Recent single 'Two More Years' was perhaps not as well received as their previous releases, but personally I thought it was one of the highlights of the gig - it displayed a band who're tight and confident, and unlike some of their earlier songs, it didn't turn into an aural mess live. Well played indeed.
But it is perhaps through the songs that weren't singles that Bloc Party's gentle charm comes across best. 'This Modern Love' stirs the heart, and the gorgeous 'Tulips,' which is dedicated to David, a boy in the crowd who celebrated his birthday by seeing Bloc Party. Well, David, I hope you had a good time. 'Positive Tension' is a wild explosion of energy, and the band seem to be very happy. And possibly pissed off their heads. Some might say that's basically the same thing. Older songs like 'The Marshals Are Dead' obviously haven't been heard by the vast mass of record buyers, but it was excellent nonetheless.

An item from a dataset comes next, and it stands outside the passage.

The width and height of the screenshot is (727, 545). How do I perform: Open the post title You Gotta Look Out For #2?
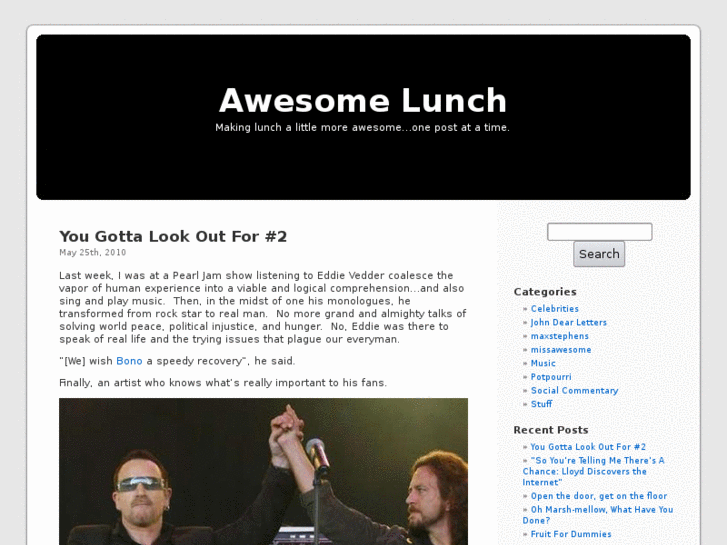click(173, 236)
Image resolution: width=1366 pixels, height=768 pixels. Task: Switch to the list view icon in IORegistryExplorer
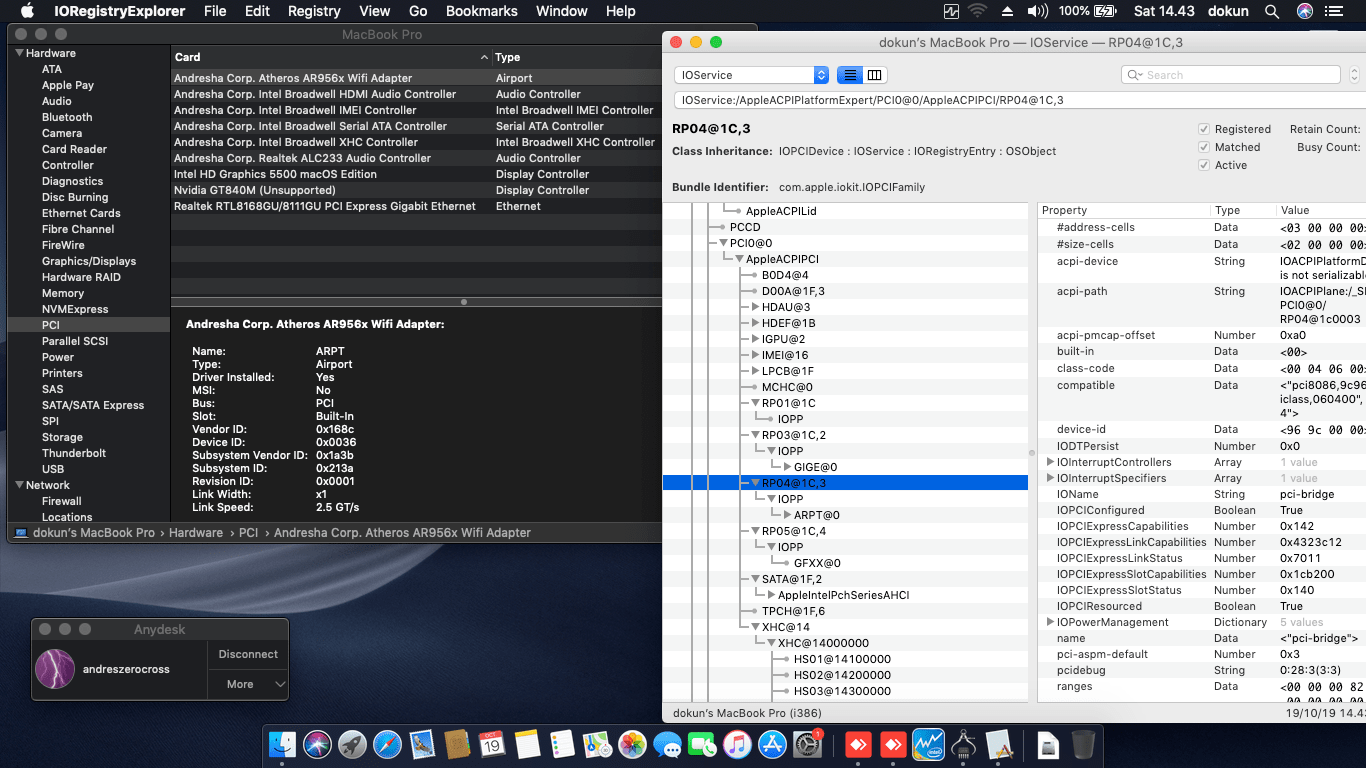tap(850, 75)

Throughout the show, it is clear that the audience is divided. There is the casual fan who's probably just bought tickets due to an add in the press, and then there are the maniacs who sing along to every song, and then start crying as Bloc Party leave the stage. It's very strange, seeing people ignore a band until they play the singles mixed with people who literally fight to get to the front. And as the last notes of 'Pioneers' drift out of the speakers to end the show, it is clear that Bloc Party can go even further, if they can only engage the audience with their visions, for they are glorious indeed.
All in all, it was an excellent concert. I particularly enjoyed Patrick Wolf's set, despite sound troubles. Hopefully I'll get the chance to witness him live again.
As for Bloc Party, they've shown what a professional force they can be live, and their future looks very bright indeed.